Montag, 8. Dezember 2025

Ein spontaner Abend, der uns alle ein bisschen gerettet hat




Am Samstag kam ich gegen 17 Uhr nach der Arbeit nach Hause. Ich war ziemlich müde – den ganzen Tag hatte ich in einer anderen Stadt Prüfungen abgenommen, und mein Kopf war voll, mein Körper leer.

Gegen halb sieben vibrierte mein Handy. Eine WhatsApp-Nachricht:
„Zhanna, bist du zu Hause? Darf ich heute bei dir übernachten?“

Das war eine gute Freundin von mir, mit der ich zusammen studiert habe und die ich schon seit Jahren kenne. Ich antwortete einfach: „Ja.“

Ich habe nicht nachgefragt, weshalb oder warum. Ich wusste: Wenn sie so etwas schreibt, dann ist es etwas Ernstes und sie braucht das dringend. Und das Wieso und Warum können wir ja bei mir besprechen – wenn sie das will - nur dann. 

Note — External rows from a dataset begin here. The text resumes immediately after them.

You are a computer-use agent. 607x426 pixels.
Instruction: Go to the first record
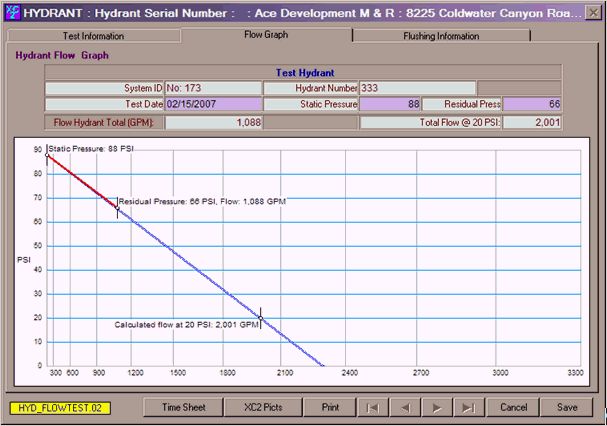pyautogui.click(x=371, y=407)
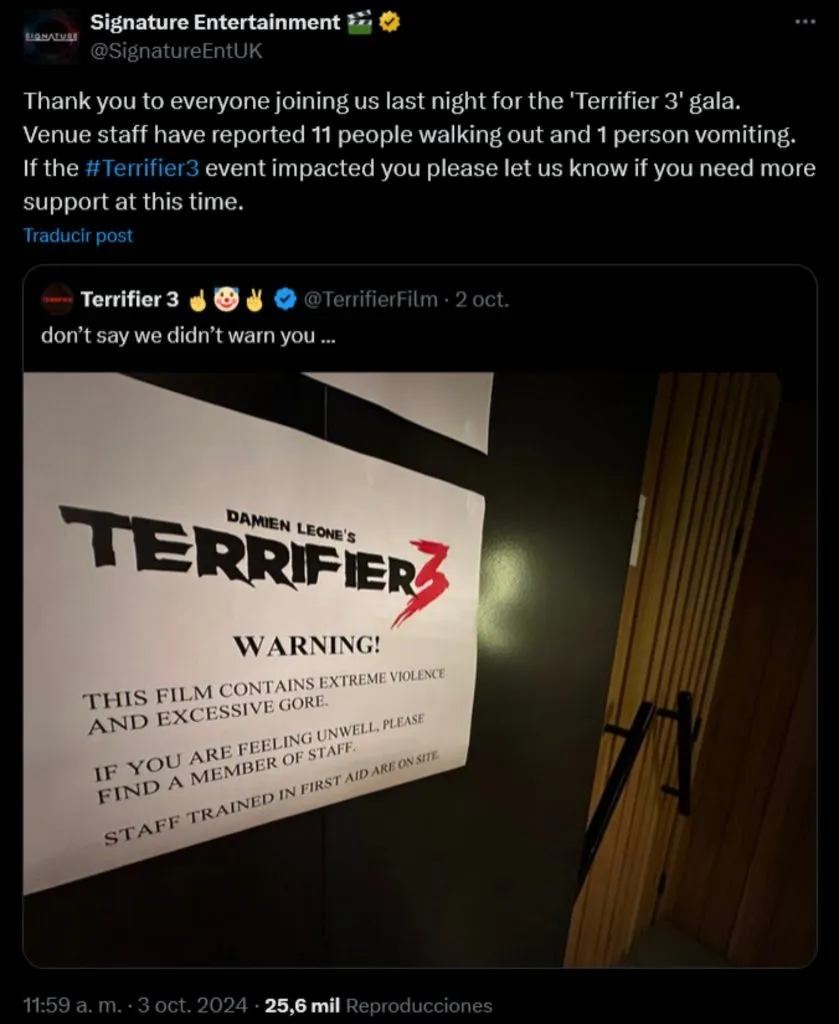Click the main tweet text body
Image resolution: width=839 pixels, height=1024 pixels.
419,152
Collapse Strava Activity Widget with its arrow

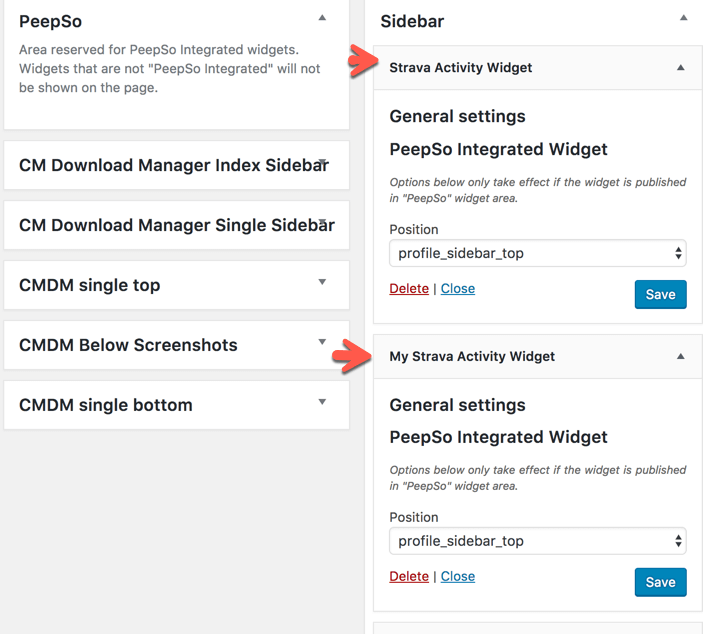(x=681, y=68)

Ich habe immer etwas für spontane Besuche zu Hause. Irgendwas kann ich schnell zusammenstellen, und es reicht immer für einen gemütlichen Abend. Also wanderte der Sekt in den Kühlschrank, der Rotwein auf den Tisch, und ein Foto an sie, dass ich schon alles vorbereitet habe. 
Und dann ergab es sich plötzlich, dass eine andere Freundin auch spontan vorbeikommen wollte. So saßen wir drei Frauen gegen 22 Uhr zusammen am Tisch, wie früher, nur älter, ehrlicher und mit mehr Geschichten im Gepäck.

Natürlich ging es ums Leben. Und um das Familienleben – das, was wir alle kennen, aber worüber man selten laut spricht.
Ich habe ein paar blöde Witze gemacht, um die Stimmung zu heben: dass ich bald nur nach Terminvereinbarung alle beleidigten Frauen bei mir aufnehme. Oder bald  ein Retreat für verheiratete Frauen eröffne. Oder dass ich vielleicht doch Glück hatte, nicht geheiratet zu haben.

Es waren leichte Worte für eine schwere Situation. Ich wusste, viel mehr kann ich nicht tun. Zuhören, ein bisschen Abwechslung geben – ja. Aber keine Lösungen. Meine Meinung wäre nur meine, und die wollte ich niemandem aufdrängen.

Am Ende erzählte ich ihr etwas, das mir selbst immer hilft. Etwas, das ich von meiner Mutter habe. Meine Mutter hatte kein leichtes Leben, aber sie sagte immer:
„Wenn es mir schlecht geht, versuche ich, an etwas Positives in der Vergangenheit zu denken.“
Also sagte ich zu ihr: Denk an die schönen Momente, die du und dein Ehemann in all den Jahren hattet. Die gab es – das weiß ich. Und selbst wenn man sich am Ende trennen muss: Wenn wir an die glücklichen  Momente denken, können wir auf die Person nicht wirklich wütend sein.
Das hilft. Wirklich.

Wir waren bis drei Uhr morgens wach. 

Am nächsten Morgen wurden wir dann noch überrascht: Eine weitere Freundin stand plötzlich vor der Tür. Einfach so, ohne Ankündigung – genauso spontan wie alles an diesem Wochenende. Wir haben zusammen gefrühstückt, oder besser gesagt: gebruncht. Es war laut, lebendig, voller Stimmen und Gelächter. Der Tisch war voll mit Essen, und wir waren voll mit Geschichten.
So sah also unser spontaner zweiter Advent aus – ungeplant, warm, ein bisschen chaotisch und einfach schön.

Am Abend schrieb sie mir, sie habe Kopfschmerzen – „Ich darf echt nicht mehr so viel Alkohol trinken“, meinte sie.
Ich musste lächeln und schickte ihr eine Sprachnachricht:
"Wenn du dich heute auf das Positive von gestern konzentrierst, siehst du: Wir hatten einen schönen, spontanen Abend. Du hattest ein bisschen Abstand von deinem Alltag. Und ein paar Stunden Kopfschmerzen? Die gehen vorbei, die kann man aushalten."

Manchmal hilft schon ein anderer Blickwinkel.
Und Freunde sind genau dafür da – um diesen Blickwinkel vielleicht ein bisschen zu verändern.